Within the material below, count each line holding the string "agent" and return the total alone.

▽

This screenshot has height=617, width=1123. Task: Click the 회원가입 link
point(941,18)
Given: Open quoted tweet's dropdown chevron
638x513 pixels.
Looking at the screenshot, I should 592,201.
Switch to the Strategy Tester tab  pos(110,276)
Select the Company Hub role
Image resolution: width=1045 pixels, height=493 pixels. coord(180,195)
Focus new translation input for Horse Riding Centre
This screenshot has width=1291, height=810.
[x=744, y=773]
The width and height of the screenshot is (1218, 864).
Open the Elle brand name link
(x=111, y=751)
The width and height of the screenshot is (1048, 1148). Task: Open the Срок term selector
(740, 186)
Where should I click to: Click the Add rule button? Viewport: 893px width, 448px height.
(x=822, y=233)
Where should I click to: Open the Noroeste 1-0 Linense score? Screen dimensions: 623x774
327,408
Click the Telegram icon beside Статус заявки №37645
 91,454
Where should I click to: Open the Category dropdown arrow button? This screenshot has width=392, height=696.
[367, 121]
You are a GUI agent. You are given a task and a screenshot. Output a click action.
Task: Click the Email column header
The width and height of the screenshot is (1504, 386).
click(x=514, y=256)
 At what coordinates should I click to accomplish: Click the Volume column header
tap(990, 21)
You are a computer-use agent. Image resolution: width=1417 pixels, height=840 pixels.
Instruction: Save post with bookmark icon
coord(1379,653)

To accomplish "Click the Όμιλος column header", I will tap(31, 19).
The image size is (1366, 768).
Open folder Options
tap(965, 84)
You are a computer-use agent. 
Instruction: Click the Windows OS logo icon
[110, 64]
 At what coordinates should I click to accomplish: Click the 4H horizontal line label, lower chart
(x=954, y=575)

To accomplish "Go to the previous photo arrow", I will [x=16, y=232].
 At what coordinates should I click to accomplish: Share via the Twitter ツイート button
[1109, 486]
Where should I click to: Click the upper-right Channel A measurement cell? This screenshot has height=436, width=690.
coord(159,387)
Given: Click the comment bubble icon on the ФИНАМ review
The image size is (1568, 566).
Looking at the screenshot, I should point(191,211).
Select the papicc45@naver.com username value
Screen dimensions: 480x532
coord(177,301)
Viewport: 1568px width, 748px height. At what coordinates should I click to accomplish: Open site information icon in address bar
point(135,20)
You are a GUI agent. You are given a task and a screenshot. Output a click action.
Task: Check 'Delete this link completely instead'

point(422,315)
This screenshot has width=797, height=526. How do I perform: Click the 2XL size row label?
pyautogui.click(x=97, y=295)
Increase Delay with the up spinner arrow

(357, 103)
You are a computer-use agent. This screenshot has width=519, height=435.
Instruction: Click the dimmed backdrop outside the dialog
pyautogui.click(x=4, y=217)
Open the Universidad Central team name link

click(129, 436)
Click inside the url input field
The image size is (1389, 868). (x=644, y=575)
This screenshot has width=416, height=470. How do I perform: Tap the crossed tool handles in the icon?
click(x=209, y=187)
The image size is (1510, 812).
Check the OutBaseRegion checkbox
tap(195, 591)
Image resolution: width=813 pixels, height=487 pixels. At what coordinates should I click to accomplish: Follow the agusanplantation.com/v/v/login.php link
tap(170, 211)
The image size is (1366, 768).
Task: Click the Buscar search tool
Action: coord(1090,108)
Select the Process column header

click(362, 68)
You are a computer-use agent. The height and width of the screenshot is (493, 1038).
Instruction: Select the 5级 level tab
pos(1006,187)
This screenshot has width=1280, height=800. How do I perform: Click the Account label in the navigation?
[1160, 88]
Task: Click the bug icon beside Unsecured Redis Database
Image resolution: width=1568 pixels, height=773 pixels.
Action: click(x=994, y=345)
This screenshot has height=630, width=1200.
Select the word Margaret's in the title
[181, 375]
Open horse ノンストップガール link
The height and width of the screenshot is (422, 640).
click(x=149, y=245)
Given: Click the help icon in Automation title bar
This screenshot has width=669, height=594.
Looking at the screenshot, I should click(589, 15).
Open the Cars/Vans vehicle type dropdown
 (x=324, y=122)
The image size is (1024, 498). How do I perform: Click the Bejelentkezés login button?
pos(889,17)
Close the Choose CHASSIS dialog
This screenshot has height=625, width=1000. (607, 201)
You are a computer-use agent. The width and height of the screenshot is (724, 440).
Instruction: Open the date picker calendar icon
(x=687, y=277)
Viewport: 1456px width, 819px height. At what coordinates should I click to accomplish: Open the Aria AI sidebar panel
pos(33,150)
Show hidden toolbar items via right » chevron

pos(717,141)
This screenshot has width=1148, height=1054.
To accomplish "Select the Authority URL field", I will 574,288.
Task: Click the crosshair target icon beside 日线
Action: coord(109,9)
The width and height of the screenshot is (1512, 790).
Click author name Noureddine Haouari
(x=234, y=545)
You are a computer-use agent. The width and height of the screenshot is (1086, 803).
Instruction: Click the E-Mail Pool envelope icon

△

Answer below →
8